En cambio el proyecto que prosperó, a pesar de ser
el más oneroso, fue el de Eduardo
Madero, quien encaró la construcción
con capitales extranjeros, tardó casi 20 años,
y cuando finalizó ya era obsoleto.
Este puerto consta de 16 dársenas
y cuatro diques, que durante mucho tiempo
estuvieron en estado casi de abandono, transformándose
en uno de los puertos más caros del planeta.
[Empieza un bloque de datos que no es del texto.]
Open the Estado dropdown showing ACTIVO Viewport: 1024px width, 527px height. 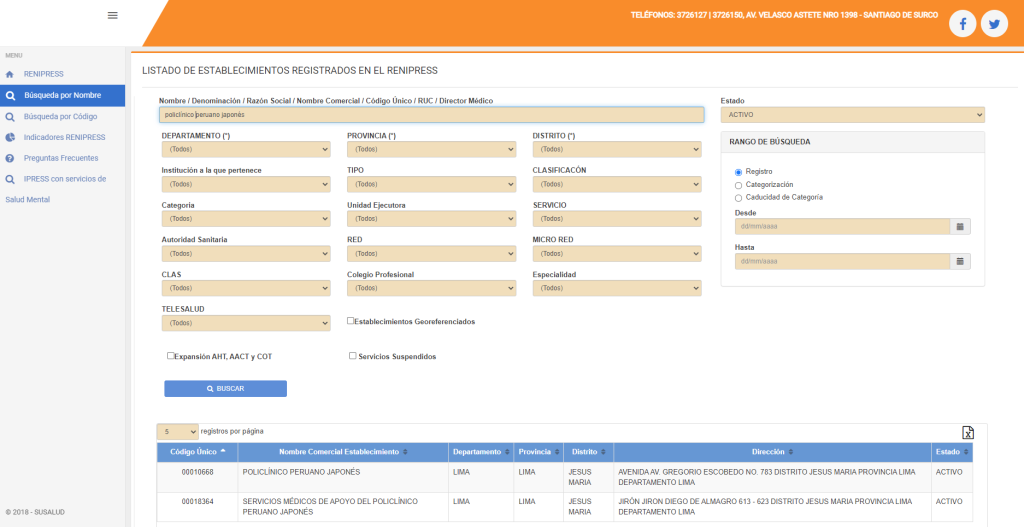point(852,115)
A partir de 1989 se creó la Corporación
Antiguo Puerto Madero, con el objeto de
urbanizar las 170 hectáreas correspondientes al viejo
puerto y se comenzaron los trabajos de remodelación
y reconstrucción de las viejas bodegas que se transformaron
en coquetas oficinas, selectos pisos e impresionantes locales
que fueron ocupados por empresas, restaurantes, confiterías,
complejos de cines, las instalaciones de importantes instituciones
educativas, y hasta un casino flotante.
En realidad el conjunto edilicio ocupa una franja que se
extiende entre las avenidas Brasil y Córdoba, las
calles llevan el nombre de destacadas mujeres latinoamericanas.